L’intimidation a toujours existé. Mon père en a été témoin en son temps et pourtant, il est né en 1904. Ceux et celles qui ont connu la série télévisée «Les Belles Histoires des Pays d’en Haut» reconnaîtront le fameux Séraphin de Sainte-Adèle. Des exploiteurs qui cultivent la faiblesse des plus vulnérables ont toujours existé. Mais ce n’est qu’avec la venue de facebook et les nouveaux médias que ce fléau ne connait plus de répit. Les plus vulnérables se sentent exploités dans leur intimité. Il faut que ce qui a été de toujours cesse une fois pour toute. Et ici, ce n'est pas une question morale ni de liberté de conscience. Il en va d'une survie existentielle!

J’ai aimé l’intervention d’un psychologue qui a expliqué des choses surprenantes à la suite du suicide fort médiatisé de Marjorie Raymond. Les choses peuvent changer maintenant que l’intimidation a un visage sympathique qui a conquis l’opinion populaire. Je suis de ceux qui espèrent que Marjorie Raymond ne se soit pas suicidée en vain. Il faut aller plus loin que des études exhaustives et compliquées sur le phénomène. Il faut passer à l’action et on ne peut pas attendre que la solution nous vienne des autres. Que pouvons-nous faire personnellement contre l’intimidation?

Le titre du présent article est tiré de la première phrase de la première lecture du livre Isaïe de ce deuxième dimanche de l’Avent 2012. La phrase qui suit est tout aussi interpellante. «Va et parle à son cœur…» Mais que devons-nous dire à ces cœurs qui voudraient tant être de leur temps qu'ils en perdent le sens premier? On n’a pas besoin de se sentir perdant dans un monde qui cherche son succès sans soi.
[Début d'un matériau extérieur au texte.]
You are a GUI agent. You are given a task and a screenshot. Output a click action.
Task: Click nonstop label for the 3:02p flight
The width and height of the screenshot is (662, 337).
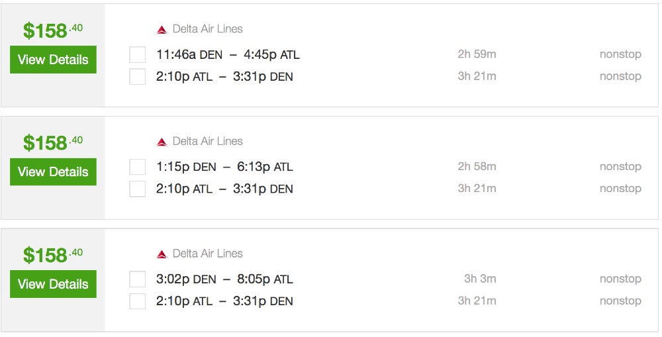(x=620, y=279)
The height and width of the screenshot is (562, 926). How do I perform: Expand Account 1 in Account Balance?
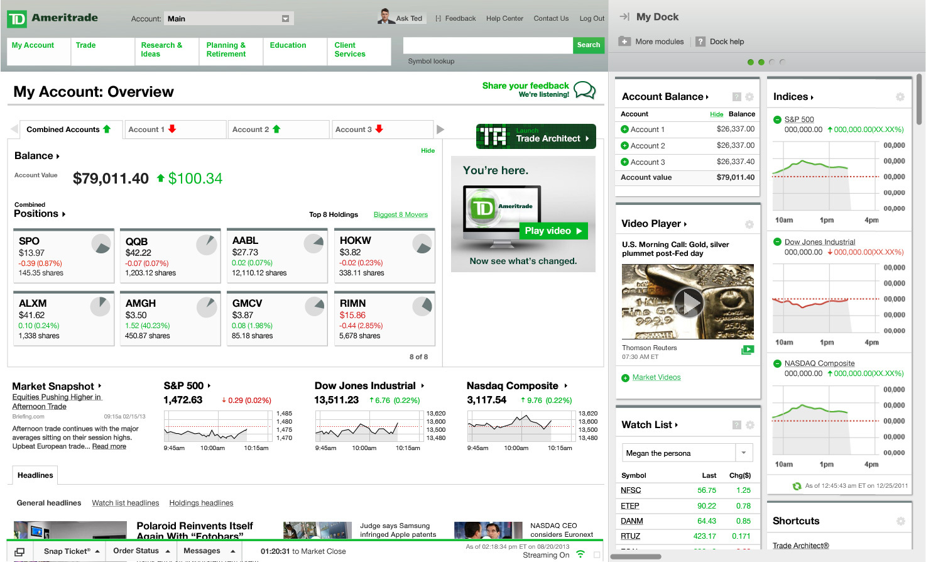click(x=624, y=129)
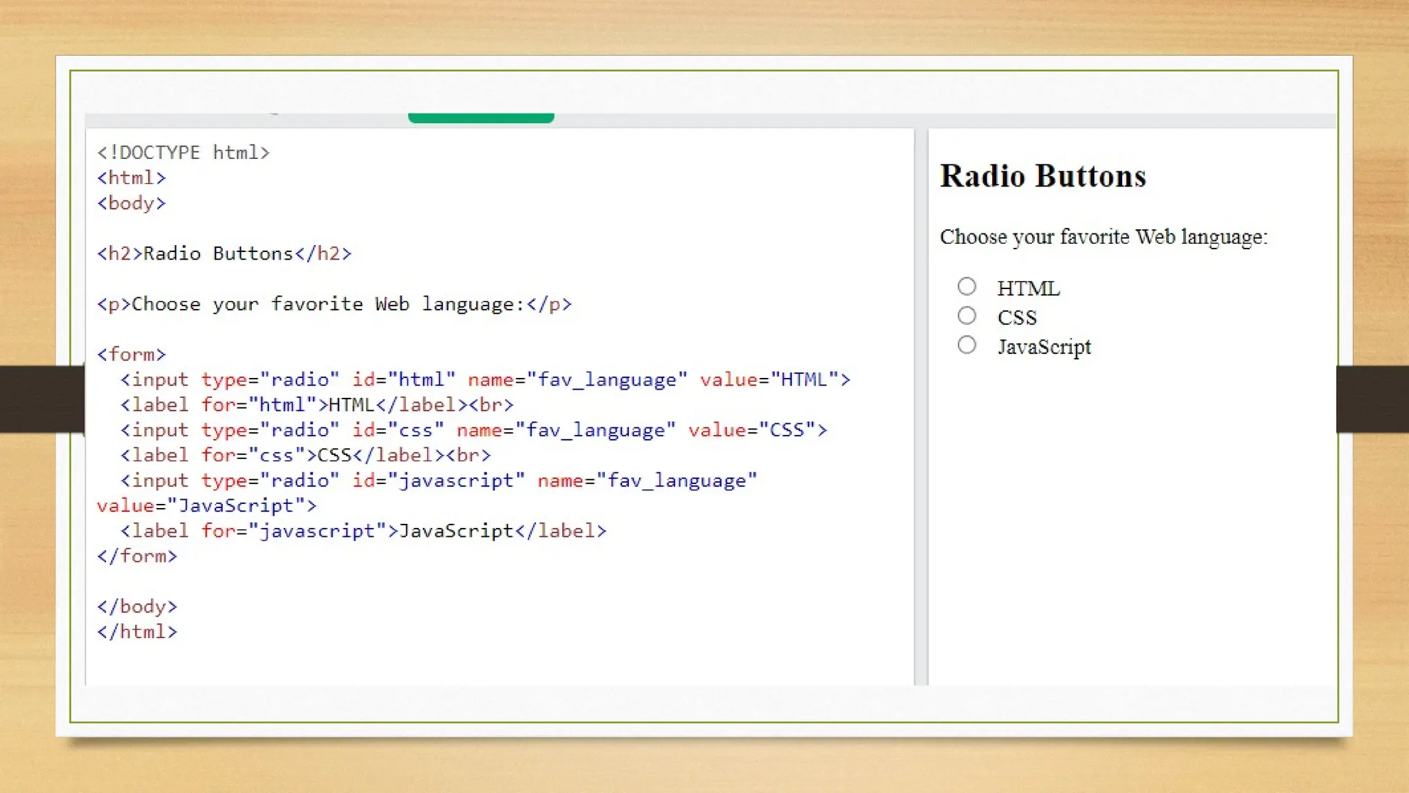
Task: Click the label for="css" code line
Action: [x=305, y=456]
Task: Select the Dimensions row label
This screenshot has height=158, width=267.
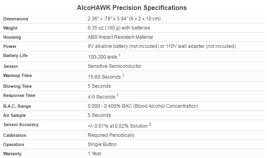Action: coord(15,19)
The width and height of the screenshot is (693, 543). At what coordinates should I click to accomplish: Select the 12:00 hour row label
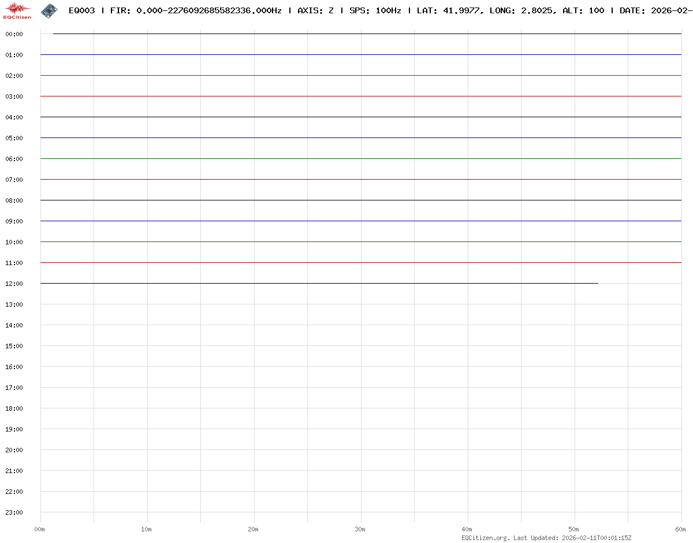tap(14, 284)
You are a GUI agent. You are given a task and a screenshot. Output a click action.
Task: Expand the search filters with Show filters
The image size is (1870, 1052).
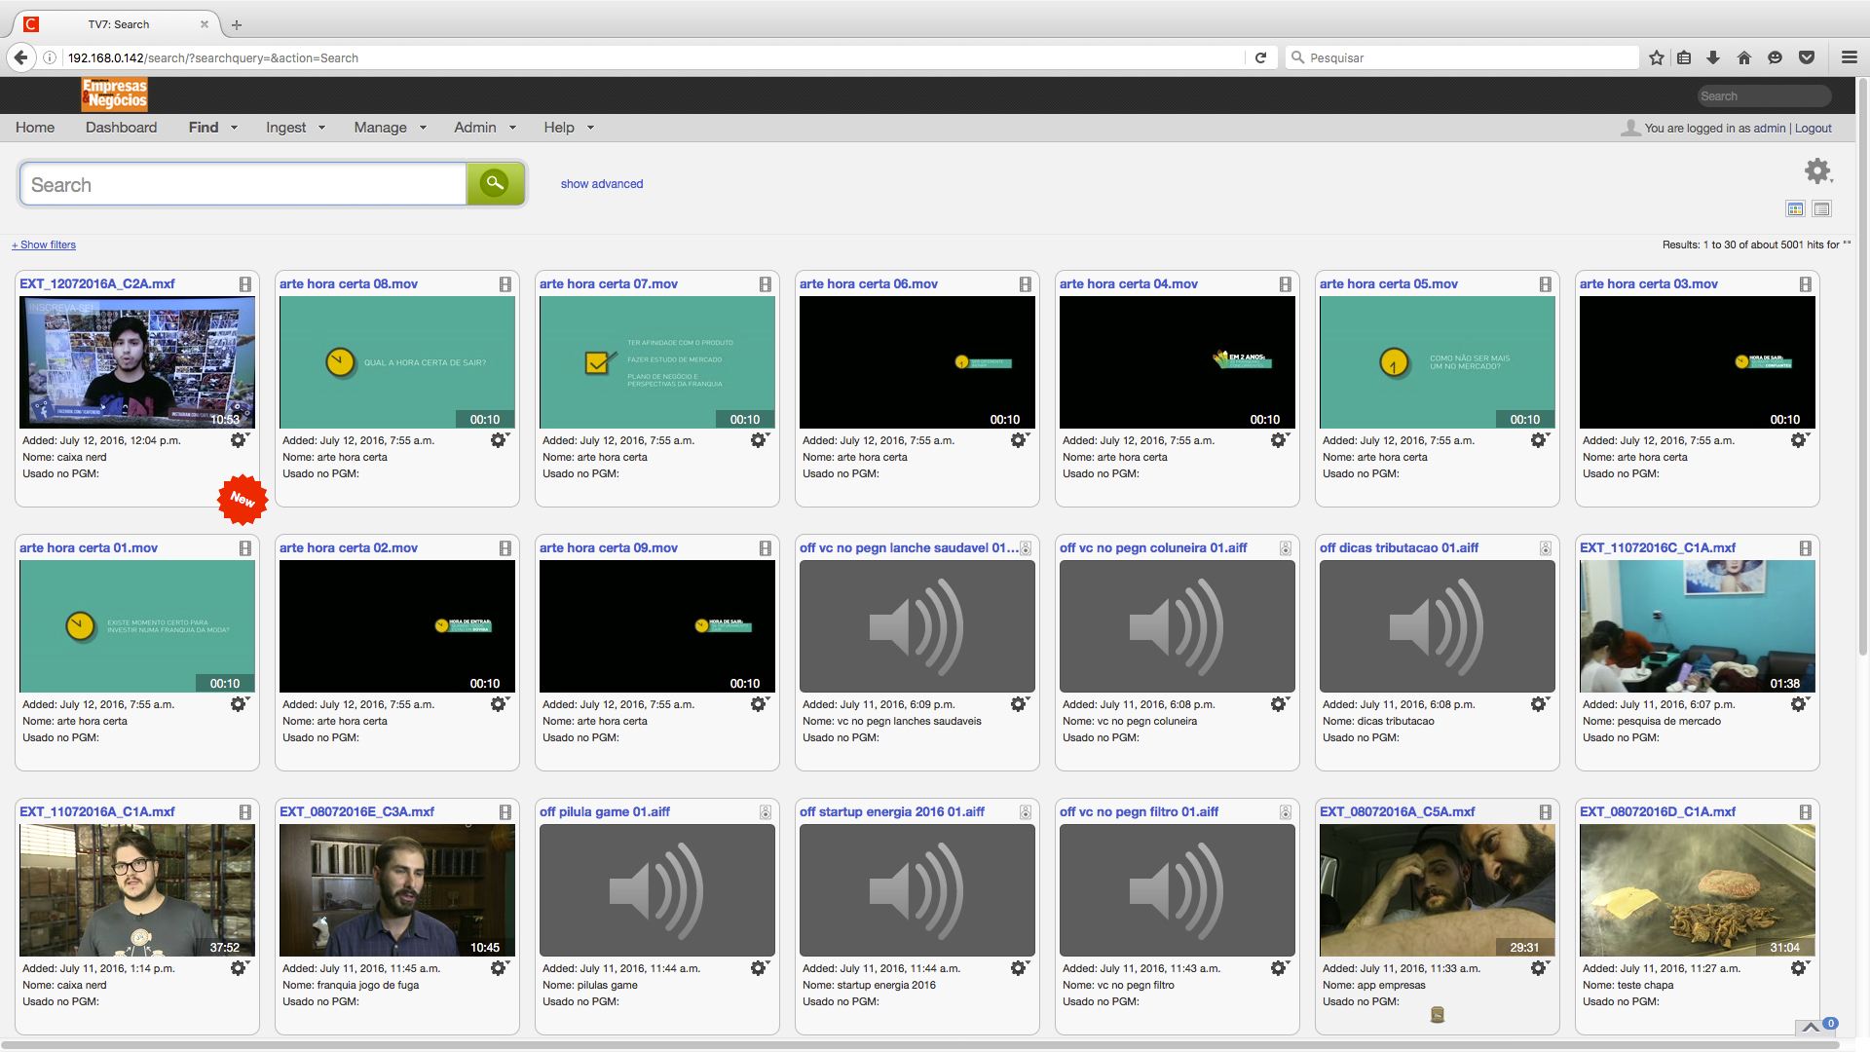pos(44,244)
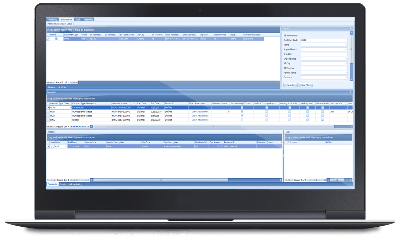This screenshot has width=398, height=238.
Task: Toggle Material Audit on the CONS contract row
Action: tap(322, 107)
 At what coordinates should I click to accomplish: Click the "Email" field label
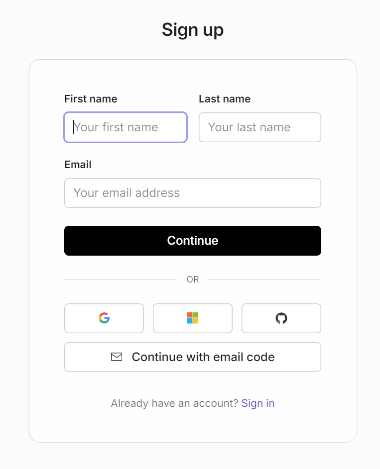tap(78, 165)
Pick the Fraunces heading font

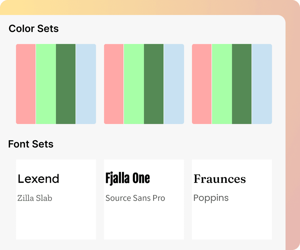pyautogui.click(x=220, y=179)
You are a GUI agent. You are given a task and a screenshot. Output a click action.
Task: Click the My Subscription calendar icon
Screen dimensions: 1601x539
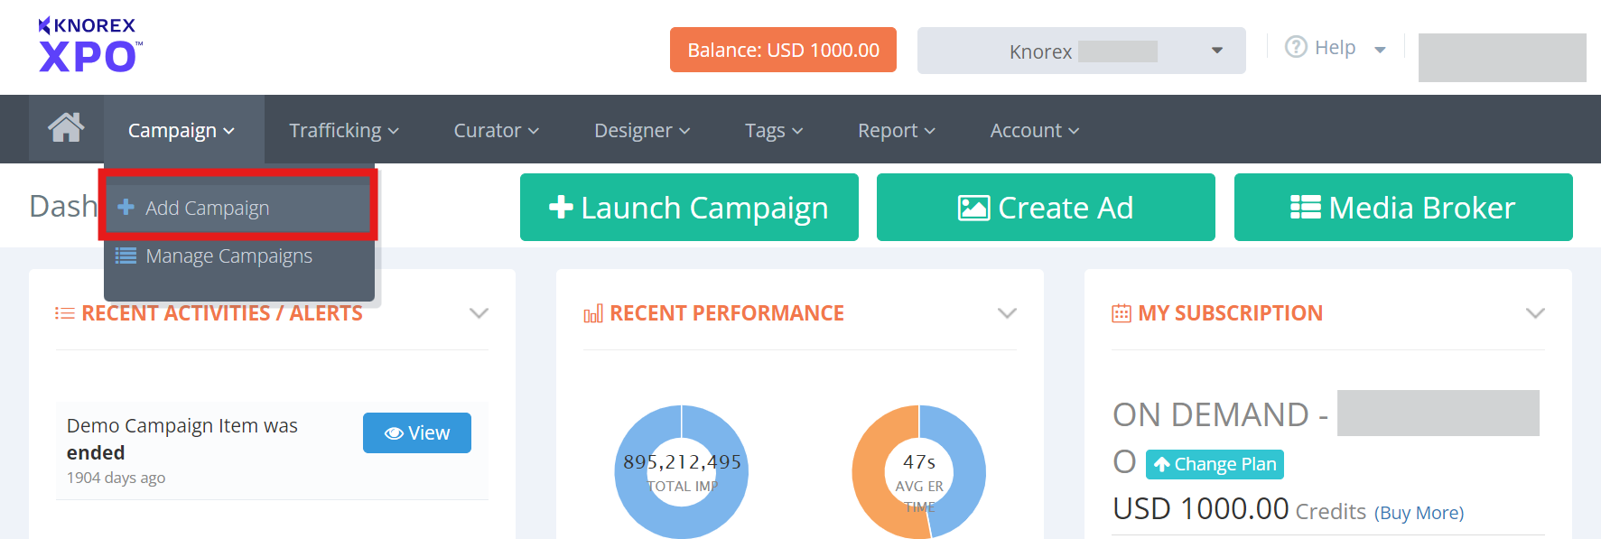coord(1121,314)
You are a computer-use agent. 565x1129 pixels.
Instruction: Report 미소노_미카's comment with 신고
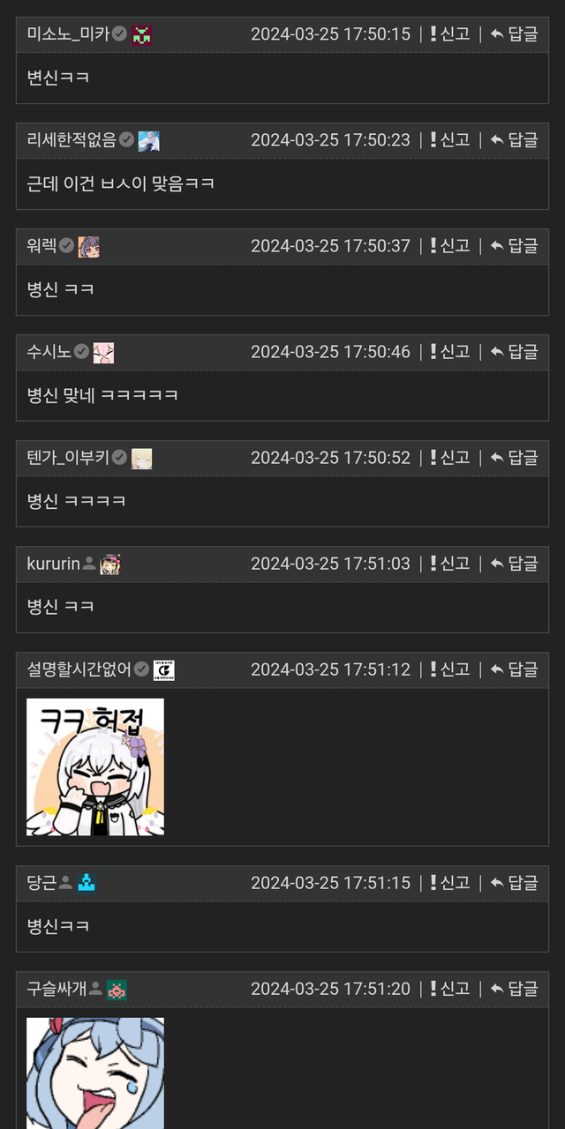pos(450,34)
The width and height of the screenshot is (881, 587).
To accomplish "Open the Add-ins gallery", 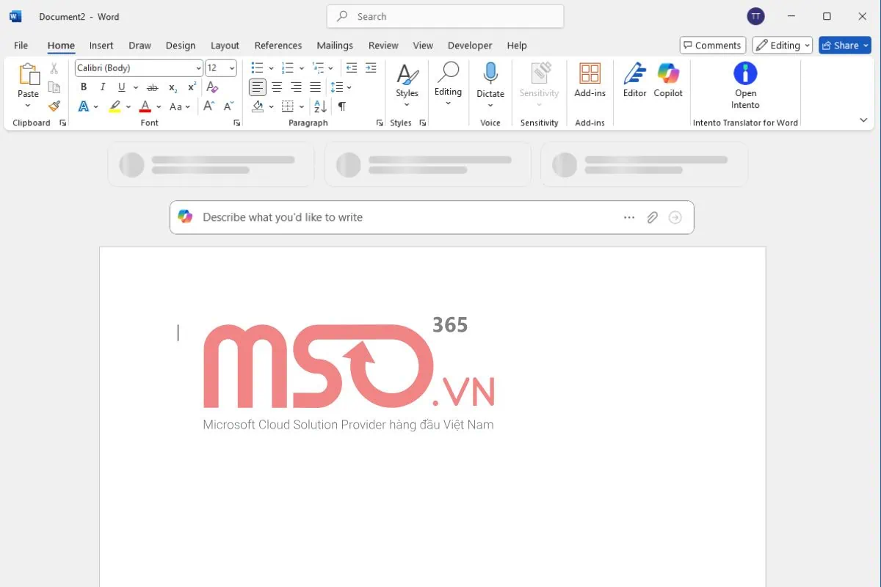I will (590, 81).
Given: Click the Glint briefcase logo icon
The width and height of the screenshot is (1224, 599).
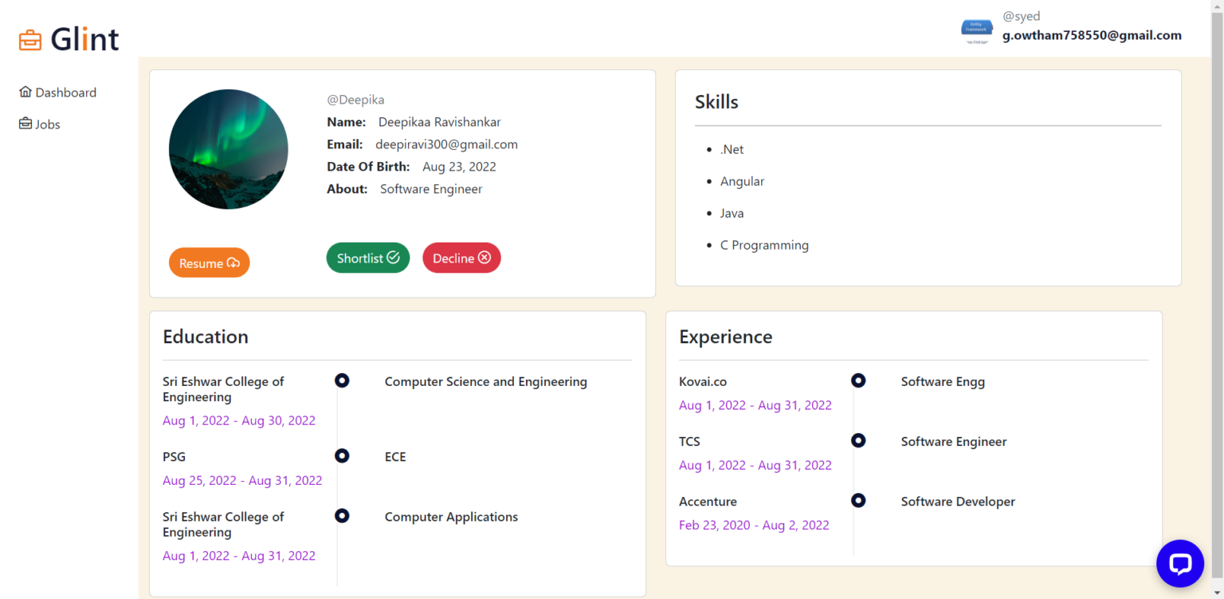Looking at the screenshot, I should [29, 38].
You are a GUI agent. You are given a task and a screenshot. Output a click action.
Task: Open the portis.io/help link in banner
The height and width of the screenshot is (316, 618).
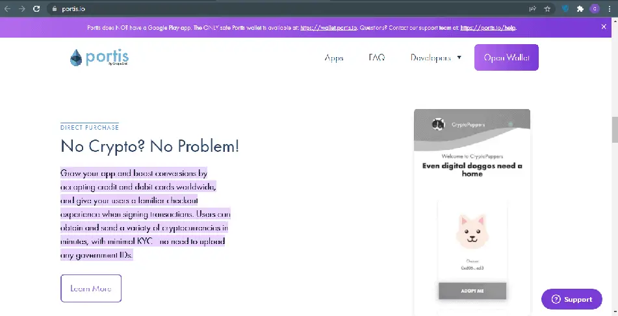tap(488, 28)
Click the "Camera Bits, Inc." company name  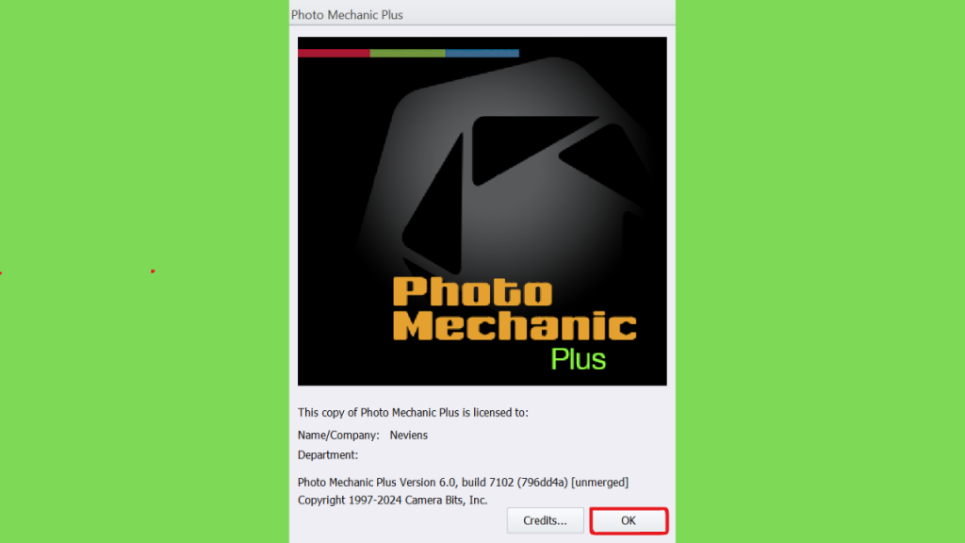[446, 500]
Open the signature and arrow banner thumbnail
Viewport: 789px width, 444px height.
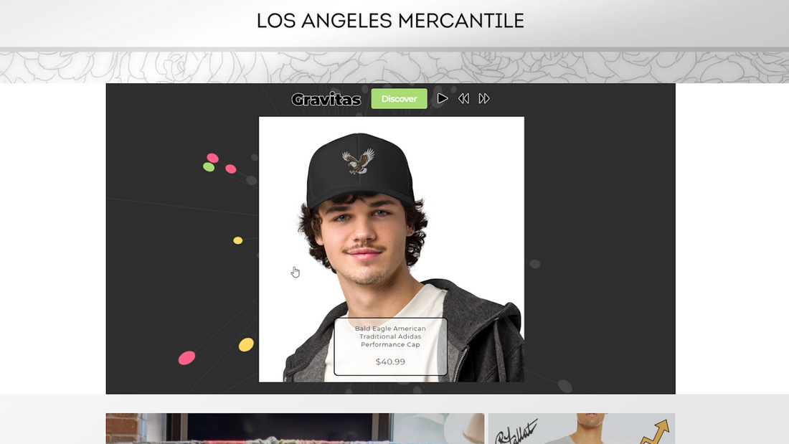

Ayant été moi-même victime d’intimidation durant cette période cruciale où j’avais besoin d’une valorisation collective, je peux dire en toute franchise que les vrais perdants se perdent à faire sentir aux autres que ces derniers sont des vaincus. Je suis de ces perdants qui ont vaincu cette image du soi où le monde pouvait exister sans nous. Non, je ne me suis pas suicidé tant j’ai cru en la vie. Encore plus, je suis convaincu que ce monde qui se croit meilleur sans moi a besoin d’être consolé! Dieu a pensé à tout et même à l’impensable. Si j'étais celui qui aurait les mots qui consolent pour ce monde qui m'a rejeté alors que j'avais tellement besoin de leur présence signifiante? Qui aurait cru qu’un enfant pouvait donner la raison à un adulte? Dieu l’a cru et c’est là la magie de Noël. Encore faut-il y croire!